• _EXERCISE INPUT_

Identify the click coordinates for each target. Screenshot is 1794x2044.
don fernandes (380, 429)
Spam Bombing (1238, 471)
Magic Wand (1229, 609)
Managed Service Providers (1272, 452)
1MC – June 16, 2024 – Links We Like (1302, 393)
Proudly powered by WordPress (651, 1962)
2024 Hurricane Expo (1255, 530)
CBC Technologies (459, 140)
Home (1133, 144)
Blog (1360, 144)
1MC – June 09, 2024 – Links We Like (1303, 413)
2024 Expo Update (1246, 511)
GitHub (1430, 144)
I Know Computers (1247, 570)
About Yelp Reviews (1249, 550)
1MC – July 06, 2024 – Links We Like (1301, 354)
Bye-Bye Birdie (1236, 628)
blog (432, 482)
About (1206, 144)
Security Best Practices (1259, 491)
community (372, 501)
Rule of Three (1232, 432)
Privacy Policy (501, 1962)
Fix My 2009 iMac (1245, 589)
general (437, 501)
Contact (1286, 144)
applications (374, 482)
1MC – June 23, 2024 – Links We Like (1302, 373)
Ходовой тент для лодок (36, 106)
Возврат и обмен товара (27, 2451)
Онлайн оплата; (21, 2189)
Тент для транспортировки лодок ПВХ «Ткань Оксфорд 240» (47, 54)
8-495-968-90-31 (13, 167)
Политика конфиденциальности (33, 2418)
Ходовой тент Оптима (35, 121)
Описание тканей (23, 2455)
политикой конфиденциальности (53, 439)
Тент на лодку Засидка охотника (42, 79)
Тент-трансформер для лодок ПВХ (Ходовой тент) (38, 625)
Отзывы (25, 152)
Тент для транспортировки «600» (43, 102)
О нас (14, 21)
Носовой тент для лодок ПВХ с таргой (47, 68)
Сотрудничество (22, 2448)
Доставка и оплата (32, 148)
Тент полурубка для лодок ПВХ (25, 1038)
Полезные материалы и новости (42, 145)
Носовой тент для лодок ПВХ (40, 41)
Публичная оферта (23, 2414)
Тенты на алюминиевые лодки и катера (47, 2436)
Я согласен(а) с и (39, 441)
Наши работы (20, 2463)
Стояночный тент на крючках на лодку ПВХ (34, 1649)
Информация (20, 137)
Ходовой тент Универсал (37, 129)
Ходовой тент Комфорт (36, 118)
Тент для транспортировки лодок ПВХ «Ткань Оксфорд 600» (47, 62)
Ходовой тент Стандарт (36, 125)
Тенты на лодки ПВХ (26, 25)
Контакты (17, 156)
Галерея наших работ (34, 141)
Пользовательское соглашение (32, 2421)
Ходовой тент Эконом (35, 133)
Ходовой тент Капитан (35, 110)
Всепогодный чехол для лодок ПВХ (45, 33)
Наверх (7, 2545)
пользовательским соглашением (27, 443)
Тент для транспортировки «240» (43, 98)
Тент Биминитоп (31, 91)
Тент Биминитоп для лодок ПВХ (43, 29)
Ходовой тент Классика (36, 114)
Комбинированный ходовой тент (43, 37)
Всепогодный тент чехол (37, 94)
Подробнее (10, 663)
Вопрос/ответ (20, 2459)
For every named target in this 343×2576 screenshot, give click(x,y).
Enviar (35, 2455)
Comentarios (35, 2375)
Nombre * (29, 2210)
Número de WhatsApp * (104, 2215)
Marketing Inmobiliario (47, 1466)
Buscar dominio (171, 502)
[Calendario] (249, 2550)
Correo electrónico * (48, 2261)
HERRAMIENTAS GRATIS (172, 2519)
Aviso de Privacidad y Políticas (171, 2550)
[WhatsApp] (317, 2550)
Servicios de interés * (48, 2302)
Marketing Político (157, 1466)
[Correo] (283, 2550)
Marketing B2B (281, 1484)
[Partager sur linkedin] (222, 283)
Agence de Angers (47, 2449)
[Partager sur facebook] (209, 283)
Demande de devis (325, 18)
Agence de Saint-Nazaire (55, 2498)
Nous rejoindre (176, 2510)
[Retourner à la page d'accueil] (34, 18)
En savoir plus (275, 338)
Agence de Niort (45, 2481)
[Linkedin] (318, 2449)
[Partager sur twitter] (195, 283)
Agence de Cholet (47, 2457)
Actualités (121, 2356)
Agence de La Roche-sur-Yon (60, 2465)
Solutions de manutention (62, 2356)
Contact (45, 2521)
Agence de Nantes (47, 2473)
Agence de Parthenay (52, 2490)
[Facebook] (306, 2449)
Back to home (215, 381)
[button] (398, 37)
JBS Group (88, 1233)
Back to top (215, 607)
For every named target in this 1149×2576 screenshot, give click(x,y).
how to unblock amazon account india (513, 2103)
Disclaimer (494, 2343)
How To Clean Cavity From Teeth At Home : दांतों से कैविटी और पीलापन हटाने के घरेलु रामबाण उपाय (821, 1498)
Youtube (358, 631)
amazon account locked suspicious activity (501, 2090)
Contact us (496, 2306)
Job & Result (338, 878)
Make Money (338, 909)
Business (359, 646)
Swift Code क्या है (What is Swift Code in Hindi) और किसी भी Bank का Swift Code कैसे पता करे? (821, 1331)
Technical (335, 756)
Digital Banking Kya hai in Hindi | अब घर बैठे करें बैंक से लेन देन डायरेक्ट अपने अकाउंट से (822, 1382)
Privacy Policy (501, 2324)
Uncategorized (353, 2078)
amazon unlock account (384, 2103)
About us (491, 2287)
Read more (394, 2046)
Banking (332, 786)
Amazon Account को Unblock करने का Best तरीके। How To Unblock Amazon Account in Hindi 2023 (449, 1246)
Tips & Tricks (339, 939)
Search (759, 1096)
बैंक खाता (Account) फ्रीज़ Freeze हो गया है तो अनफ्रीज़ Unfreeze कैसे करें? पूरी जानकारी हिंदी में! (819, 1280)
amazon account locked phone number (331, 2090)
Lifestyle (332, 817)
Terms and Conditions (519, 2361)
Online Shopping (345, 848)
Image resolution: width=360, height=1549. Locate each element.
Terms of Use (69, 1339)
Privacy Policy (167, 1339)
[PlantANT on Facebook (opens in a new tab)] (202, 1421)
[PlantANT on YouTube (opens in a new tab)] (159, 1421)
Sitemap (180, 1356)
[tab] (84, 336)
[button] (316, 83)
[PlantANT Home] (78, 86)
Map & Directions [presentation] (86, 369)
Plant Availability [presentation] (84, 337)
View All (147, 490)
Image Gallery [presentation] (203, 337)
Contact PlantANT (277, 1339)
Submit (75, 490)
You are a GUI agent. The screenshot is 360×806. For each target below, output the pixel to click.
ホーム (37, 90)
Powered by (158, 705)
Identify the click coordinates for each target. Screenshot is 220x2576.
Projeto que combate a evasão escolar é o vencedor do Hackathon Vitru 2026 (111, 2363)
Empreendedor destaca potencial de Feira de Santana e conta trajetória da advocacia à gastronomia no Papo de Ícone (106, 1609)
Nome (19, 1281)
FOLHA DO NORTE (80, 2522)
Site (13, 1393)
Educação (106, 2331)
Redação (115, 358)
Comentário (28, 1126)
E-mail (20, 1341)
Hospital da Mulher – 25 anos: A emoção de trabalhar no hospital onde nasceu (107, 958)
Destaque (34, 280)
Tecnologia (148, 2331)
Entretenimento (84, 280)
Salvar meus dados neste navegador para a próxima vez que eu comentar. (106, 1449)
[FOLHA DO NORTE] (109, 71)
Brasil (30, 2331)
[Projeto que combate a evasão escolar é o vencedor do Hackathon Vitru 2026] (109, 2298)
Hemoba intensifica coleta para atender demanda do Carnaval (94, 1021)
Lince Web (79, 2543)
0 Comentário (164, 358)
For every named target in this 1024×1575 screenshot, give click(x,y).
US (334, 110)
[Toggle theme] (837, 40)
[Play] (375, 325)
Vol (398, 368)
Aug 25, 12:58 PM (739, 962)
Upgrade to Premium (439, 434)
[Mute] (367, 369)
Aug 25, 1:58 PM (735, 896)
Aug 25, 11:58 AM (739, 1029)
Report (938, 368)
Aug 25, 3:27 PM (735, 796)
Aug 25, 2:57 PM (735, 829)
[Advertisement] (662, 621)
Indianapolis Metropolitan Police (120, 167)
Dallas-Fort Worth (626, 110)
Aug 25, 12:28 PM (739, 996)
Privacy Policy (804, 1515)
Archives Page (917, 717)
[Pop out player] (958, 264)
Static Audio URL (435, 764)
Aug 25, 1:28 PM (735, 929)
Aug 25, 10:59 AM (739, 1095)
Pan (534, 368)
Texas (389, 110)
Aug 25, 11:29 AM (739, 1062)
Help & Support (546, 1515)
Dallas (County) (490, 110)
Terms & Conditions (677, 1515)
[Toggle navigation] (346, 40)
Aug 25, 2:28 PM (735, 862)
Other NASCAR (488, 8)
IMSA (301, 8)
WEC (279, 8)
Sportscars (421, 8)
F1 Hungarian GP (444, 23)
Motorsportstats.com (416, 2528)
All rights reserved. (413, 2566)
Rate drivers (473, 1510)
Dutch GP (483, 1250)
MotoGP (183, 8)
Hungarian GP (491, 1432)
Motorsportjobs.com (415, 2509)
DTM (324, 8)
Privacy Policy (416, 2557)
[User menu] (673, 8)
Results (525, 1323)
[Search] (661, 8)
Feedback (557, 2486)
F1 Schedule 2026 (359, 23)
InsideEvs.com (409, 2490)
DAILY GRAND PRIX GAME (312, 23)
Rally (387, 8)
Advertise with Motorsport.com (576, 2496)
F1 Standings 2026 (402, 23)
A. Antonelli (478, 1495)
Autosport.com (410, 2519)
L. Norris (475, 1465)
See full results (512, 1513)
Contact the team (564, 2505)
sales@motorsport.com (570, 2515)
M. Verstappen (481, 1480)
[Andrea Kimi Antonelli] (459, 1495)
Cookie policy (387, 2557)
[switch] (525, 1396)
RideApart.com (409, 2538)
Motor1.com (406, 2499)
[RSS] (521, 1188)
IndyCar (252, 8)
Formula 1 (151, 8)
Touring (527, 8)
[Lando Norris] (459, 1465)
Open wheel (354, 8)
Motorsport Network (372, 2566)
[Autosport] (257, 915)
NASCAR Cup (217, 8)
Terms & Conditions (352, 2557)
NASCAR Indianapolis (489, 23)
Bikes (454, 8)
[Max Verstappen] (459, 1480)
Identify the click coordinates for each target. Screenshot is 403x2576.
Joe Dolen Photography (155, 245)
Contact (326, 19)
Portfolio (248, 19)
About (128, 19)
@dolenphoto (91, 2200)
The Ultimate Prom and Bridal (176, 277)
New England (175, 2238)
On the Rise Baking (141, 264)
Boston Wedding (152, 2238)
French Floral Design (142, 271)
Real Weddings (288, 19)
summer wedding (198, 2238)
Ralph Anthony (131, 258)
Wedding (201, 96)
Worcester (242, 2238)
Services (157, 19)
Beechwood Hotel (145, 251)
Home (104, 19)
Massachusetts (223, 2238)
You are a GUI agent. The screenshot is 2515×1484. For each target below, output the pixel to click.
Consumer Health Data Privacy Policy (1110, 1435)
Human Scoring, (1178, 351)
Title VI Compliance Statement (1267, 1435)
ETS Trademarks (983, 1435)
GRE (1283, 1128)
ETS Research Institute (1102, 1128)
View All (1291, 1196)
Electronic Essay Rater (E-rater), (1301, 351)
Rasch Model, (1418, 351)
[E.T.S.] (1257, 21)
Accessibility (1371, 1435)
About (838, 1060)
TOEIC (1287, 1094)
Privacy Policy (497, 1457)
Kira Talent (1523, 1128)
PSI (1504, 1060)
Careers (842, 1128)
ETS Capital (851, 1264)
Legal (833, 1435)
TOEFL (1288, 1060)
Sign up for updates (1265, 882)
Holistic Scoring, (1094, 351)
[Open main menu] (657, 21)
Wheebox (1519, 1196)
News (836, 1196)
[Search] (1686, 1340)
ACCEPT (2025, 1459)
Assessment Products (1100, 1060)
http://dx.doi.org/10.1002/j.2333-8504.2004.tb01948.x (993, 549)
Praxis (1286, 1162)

• _EXERCISE DESCRIPTION_
Identify the lines above with the word "locked". Copy them.

• _SOLVED PROBLEM_
amazon account locked suspicious activity (501, 2090)
amazon account locked phone number (331, 2090)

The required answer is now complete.